TEXT EXTRACT
:::::
Code Monkey home page Code Monkey logo

esas2obis's Introduction

ESAS2OBIS

funding

Rationale

This repository contains the functionality to standardize the data of the European Seabirds at Sea (ESAS) to a Darwin Core Archive that can be harvested by OBIS and GBIF.

Workflow

To republish the data:

  1. Clone this repository to your computer.
  2. Download all public ESAS data from ICES.
  3. Unzip the download and move the files to the repository in a data/raw directory. The directory (and the files it contains) is ignored by git, so you will have to create it.
  4. Open the repository in RStudio by opening the esas2obis.Rproj file.
  5. Open the Darwin Core mapping script dwc_mapping.Rmd.
  6. Click Run > Run All to transform the data to Darwin Core files using SQL. This will take a while.
  7. Verify that all steps in the the mapping script ran without errors.
  8. Verify in git or GitHub Desktop that the sample data are not affected (changes would indicate updates or issues in the mapping).
  9. Upload the Darwin Core files to the VLIZ "upload" IPT.
  10. Validate the Darwin Core Archive (by EurOBIS staff).
  11. Publish the dataset to OBIS and GBIF (by EurOBIS staff).

Published dataset

Darwin Core transformation

ESAS data is structured in 4 hierarchical tables: campaigns, samples, positions and observations.

Event core

The Event core contains three types of events:

  • Campaigns (type=cruise) with an eventID, date range, and remarks.
  • Samples (type=sample) with an eventID, parentEventID (the campaign), single date and remarks.
  • Positions (type=subSample) with an eventID, parentEventID (the sample), datetime and location.

The eventIDs are created by concatenating the parent identifiers, e.g. <campaignID>_<sampleID>_<positionID> for a position. This makes them unique within the dataset and easy to understand.

Record-level terms such as institutionCode, datasetName, license and rightsHolder are included as well.

See the SQL file for the full transformation.

Occurrence extension

The Occurrence extension contains the observations, with the following terms:

  • eventID (the position) and occurrenceID.
:::::
PROVIDED DATA
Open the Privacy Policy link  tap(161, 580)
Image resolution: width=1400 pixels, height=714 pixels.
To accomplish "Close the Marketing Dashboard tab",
:::::
GIVEN PROBLEM A
Retype the part of the ESAS2OBIS text from "3. Unzip the" up to and including "Archive (by EurOBIS staff).".
GIVEN PROBLEM B
Based on the ESAS2OBIS text, decide whether each statement agrees with it, answering yes or no and quoting the deciding words: (i) ESAS data is structured in five hierarchical tables; (ii) EurOBIS staff validate the Darwin Core Archive; (iii) the data/raw directory is tracked by git.

ANSWER A
3. Unzip the download and move the files to the repository in a data/raw directory. The directory (and the files it contains) is ignored by git, so you will have to create it.
  4. Open the repository in RStudio by opening the esas2obis.Rproj file.
  5. Open the Darwin Core mapping script dwc_mapping.Rmd.
  6. Click Run > Run All to transform the data to Darwin Core files using SQL. This will take a while.
  7. Verify that all steps in the the mapping script ran without errors.
  8. Verify in git or GitHub Desktop that the sample data are not affected (changes would indicate updates or issues in the mapping).
  9. Upload the Darwin Core files to the VLIZ "upload" IPT.
  10. Validate the Darwin Core Archive (by EurOBIS staff).

ANSWER B
(i) No: "ESAS data is structured in 4 hierarchical tables: campaigns, samples, positions and observations."
(ii) Yes: "Validate the Darwin Core Archive (by EurOBIS staff)."
(iii) No: "The directory (and the files it contains) is ignored by git, so you will have to create it."